ここまで来ると、街の街灯も随分乏しくなっている。薄暗い道を、 チチと悟空は二人並んで歩ていた。
「じゃあ、この辺りで良いか?」
街の中心部から離れたこの界隈に、チチは部屋を借り、今は一人で住んでいた。 箱入り娘とは言え、幼い頃に母親を亡くしているので、人住まいの生活に抵抗も不都合も無い。
「ありがとうな、悟空さ」
丁寧にお礼を告げるチチに軽く頷き、 少しだけ厳しく目を細める。
「もう、あの辺りはうろつかねえ方がいい」
ブルマの言う事は正しい。いくら腕っ節に自信があるからと言っても、相手は国や軍やマフィアなのだ、 普通の民間人が太刀打ちできるような相手ではない。無策で、しかも娼婦の姿で嗅ぎ回るなんて、 無茶もいい所だ。
「おっちゃんの事で何か判ったら、こっちから連絡入れっから」
だからおめえも下手に動こうとするな。むしろ、自分の身の安全を優先するんだ。こくりと頷くチチに、 悟空は満足したように笑う。
「あ、あの…」
ん?と小首を傾げる。少年じみたその表情が、 妙に可愛らしかった。肩を竦め、視線を落としながら。
「その…本当に、すまねえだな」
何から何まで、お世話になってしまって。恐縮する彼女に、悟空はいやあと笑う。
「おめえが謝ることはねえって」
むしろチチは巻き込まれた立場にある。 それにこちらも、今はまだ何もしていない、口約束のみの状態だ。
「それに、 おめえとは他人じゃねえだろ」
亀仙流の門下だとすれば、お互いは兄弟弟子に当てはまる。 ならば、無関係な赤の他人ではない。
「牛魔王のおっちゃん、助けられるといいな」
ブルマも早めに連絡してくれると思うし、じっちゃんから返事さえ貰えれば、 きっとすぐに行動に移せると思うから。

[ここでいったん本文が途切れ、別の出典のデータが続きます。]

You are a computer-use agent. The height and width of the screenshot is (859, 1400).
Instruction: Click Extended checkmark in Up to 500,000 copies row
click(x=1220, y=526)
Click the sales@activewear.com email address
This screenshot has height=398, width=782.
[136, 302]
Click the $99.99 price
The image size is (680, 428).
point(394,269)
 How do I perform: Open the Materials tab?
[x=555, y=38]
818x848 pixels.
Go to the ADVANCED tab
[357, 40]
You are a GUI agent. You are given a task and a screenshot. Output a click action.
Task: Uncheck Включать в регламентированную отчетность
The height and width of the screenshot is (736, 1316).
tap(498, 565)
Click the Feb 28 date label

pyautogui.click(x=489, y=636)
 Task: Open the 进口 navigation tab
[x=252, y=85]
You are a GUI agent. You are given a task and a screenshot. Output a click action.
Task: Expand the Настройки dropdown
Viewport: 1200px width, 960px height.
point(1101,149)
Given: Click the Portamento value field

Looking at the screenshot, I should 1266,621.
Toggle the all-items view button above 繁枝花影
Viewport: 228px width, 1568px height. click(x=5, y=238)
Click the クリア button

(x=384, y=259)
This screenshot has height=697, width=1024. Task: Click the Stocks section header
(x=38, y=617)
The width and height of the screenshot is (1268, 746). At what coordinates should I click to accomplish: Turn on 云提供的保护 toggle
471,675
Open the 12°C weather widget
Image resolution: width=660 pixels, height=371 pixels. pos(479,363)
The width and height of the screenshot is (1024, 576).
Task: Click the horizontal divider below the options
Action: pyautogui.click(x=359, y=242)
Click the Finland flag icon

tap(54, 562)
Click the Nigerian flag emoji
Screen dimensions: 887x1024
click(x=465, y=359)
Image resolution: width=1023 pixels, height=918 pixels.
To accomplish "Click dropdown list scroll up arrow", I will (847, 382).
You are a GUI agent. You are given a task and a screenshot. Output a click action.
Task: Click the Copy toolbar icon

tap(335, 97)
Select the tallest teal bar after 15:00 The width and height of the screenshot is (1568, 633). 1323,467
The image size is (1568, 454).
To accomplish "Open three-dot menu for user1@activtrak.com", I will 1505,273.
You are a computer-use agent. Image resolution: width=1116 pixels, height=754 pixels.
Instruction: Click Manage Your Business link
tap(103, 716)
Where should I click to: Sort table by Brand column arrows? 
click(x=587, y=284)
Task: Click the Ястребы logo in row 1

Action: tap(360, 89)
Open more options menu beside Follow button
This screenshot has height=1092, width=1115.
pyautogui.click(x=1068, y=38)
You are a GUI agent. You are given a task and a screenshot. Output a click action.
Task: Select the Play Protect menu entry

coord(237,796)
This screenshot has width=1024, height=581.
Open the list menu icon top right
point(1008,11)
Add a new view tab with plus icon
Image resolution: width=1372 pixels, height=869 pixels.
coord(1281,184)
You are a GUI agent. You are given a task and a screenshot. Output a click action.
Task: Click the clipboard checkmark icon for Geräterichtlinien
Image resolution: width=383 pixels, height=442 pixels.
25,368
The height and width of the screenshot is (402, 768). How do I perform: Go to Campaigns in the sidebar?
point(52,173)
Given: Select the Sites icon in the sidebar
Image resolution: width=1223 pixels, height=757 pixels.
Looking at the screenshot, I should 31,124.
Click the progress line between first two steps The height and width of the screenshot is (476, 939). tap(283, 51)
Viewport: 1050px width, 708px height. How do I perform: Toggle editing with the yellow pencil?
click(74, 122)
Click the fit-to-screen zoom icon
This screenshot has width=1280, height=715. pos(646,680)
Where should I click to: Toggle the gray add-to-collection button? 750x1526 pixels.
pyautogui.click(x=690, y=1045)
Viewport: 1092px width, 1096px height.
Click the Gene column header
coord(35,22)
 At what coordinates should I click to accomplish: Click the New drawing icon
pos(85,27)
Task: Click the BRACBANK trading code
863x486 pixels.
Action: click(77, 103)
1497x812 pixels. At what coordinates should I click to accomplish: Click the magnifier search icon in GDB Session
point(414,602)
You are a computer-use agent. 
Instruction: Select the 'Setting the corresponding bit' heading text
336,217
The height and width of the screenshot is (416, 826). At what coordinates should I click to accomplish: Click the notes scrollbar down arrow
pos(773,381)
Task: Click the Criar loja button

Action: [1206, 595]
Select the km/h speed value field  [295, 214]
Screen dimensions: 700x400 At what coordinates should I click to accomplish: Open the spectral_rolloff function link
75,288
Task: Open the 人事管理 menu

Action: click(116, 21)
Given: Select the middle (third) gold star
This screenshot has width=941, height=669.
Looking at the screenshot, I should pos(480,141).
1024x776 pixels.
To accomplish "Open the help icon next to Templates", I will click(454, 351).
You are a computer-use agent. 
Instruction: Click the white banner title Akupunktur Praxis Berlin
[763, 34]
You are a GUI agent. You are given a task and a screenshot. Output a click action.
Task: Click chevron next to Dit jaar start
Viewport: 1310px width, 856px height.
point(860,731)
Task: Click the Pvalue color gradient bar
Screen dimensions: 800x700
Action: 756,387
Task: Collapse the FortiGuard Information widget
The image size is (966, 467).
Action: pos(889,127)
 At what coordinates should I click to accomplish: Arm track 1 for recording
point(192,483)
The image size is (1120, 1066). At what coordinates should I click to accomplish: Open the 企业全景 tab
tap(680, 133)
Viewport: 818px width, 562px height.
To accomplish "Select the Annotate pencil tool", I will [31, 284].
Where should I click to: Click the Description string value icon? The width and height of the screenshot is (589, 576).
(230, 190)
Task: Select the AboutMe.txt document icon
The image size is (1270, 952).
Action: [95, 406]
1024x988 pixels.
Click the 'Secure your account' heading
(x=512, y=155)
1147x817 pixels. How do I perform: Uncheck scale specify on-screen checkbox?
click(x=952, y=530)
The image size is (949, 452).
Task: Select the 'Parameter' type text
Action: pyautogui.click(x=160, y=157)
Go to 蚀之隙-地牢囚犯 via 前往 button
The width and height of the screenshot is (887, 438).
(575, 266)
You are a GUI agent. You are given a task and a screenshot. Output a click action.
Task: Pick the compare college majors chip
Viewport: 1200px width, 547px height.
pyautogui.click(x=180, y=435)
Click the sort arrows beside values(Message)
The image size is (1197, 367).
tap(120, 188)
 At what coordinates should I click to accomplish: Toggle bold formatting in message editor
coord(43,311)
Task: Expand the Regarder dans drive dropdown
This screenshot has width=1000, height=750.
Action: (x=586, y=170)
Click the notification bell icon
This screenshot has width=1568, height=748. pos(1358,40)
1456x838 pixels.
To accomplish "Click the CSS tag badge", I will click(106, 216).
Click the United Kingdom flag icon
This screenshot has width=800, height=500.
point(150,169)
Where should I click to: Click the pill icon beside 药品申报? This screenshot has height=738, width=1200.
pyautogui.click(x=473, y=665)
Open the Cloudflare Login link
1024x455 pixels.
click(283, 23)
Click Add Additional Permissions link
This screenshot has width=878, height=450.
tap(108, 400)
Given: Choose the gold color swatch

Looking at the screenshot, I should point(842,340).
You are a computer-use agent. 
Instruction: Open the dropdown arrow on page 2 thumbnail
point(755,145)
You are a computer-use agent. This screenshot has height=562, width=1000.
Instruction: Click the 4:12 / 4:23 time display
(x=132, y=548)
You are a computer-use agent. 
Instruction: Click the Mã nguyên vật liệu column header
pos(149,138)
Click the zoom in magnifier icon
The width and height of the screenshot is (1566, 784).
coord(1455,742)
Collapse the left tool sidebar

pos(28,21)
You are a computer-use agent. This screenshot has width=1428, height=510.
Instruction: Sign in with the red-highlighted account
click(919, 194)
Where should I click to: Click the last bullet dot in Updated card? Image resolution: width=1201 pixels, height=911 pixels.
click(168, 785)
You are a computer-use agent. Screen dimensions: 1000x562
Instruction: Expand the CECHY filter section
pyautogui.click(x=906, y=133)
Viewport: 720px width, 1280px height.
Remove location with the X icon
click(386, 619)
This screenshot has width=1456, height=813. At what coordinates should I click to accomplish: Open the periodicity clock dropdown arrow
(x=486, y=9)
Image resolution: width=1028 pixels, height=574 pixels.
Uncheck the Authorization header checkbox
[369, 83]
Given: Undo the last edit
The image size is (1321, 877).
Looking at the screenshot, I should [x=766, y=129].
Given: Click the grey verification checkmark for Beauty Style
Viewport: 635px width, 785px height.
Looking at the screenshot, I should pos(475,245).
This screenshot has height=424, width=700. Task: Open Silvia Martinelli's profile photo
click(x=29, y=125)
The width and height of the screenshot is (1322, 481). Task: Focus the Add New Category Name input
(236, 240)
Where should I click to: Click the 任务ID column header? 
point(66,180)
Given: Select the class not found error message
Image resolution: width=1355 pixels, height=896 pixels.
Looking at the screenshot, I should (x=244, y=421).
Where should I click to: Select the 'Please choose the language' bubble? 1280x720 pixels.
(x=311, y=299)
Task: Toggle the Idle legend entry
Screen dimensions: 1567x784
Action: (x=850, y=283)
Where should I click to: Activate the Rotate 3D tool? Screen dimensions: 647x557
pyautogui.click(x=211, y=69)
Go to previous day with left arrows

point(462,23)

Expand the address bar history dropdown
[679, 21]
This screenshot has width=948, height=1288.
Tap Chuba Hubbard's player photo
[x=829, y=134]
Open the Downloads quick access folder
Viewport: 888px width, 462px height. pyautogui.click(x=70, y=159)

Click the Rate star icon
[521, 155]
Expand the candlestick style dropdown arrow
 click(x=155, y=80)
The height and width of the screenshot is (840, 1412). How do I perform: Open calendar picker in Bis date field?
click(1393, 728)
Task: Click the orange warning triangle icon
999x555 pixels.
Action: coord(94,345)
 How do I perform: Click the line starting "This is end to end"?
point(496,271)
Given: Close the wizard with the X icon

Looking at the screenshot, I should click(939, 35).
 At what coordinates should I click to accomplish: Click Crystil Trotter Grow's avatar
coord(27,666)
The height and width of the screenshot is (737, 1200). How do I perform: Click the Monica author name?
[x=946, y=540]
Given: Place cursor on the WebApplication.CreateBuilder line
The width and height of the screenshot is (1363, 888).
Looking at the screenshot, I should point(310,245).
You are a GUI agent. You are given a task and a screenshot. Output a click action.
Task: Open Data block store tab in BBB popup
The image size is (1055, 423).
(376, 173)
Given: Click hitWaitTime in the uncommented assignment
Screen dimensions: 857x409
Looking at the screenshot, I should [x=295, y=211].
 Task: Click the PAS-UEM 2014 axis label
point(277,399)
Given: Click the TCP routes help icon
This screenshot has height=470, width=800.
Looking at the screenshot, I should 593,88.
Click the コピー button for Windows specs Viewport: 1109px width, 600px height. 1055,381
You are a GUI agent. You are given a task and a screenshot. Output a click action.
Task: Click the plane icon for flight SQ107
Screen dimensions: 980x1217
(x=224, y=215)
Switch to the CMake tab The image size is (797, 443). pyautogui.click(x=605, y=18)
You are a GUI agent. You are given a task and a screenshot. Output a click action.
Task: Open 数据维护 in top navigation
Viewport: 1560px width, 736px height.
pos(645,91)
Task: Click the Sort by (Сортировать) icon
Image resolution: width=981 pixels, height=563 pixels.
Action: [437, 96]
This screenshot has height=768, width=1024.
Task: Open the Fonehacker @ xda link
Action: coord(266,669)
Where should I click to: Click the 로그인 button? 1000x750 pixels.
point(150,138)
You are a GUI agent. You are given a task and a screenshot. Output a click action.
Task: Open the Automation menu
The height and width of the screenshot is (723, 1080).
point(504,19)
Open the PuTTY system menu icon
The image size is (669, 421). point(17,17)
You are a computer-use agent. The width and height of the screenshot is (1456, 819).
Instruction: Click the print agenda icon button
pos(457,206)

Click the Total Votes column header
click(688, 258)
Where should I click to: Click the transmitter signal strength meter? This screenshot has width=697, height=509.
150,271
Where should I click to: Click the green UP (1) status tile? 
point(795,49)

ぽん、と軽く肩を叩く悟空に、チチは心底ほっとする。 そして黒目がちの目をきりっとさせて。
「あのな、おらに出来る事があったら、 何でも言ってけろ」
おら、本当に本当に、何だってするからな。
意気込んで身を乗り出し、 一生懸命訴えるチチに、わかったと頷く。それに、チチは本当に嬉しそうな笑顔になった。 根が真っすぐで、素直で、自分を隠さないのだろう。彼女は感情が、そのまま表に出る。 それが悟空には面白かった。
「サンキュー」
向かい合って、微笑み合って。 じゃあな…の言葉が口から出る直前。
ぐう、と妙な音が上がった。


「へ?」
「…あ」


きょとんと瞬きするチチに、お腹を押さえて、はは、と悟空は照れたように笑う。
すまねえな。指先で頬を掻きながら。
「オラ、腹減っちまったみてえだ」
あけっぴろげなそれに、チチは言葉を失った。子供がそのまま大きくなったような、 あどけないそれに、ちらりと自分の住む部屋の方へと目を向ける。
少しだけ迷った後に、 くすりと笑って悟空を覗き込む。
「…良かったら、何か作るけど」
御飯、 食べて行くだか?
その言葉に、実に判り易く、悟空は目をきらきらさせた。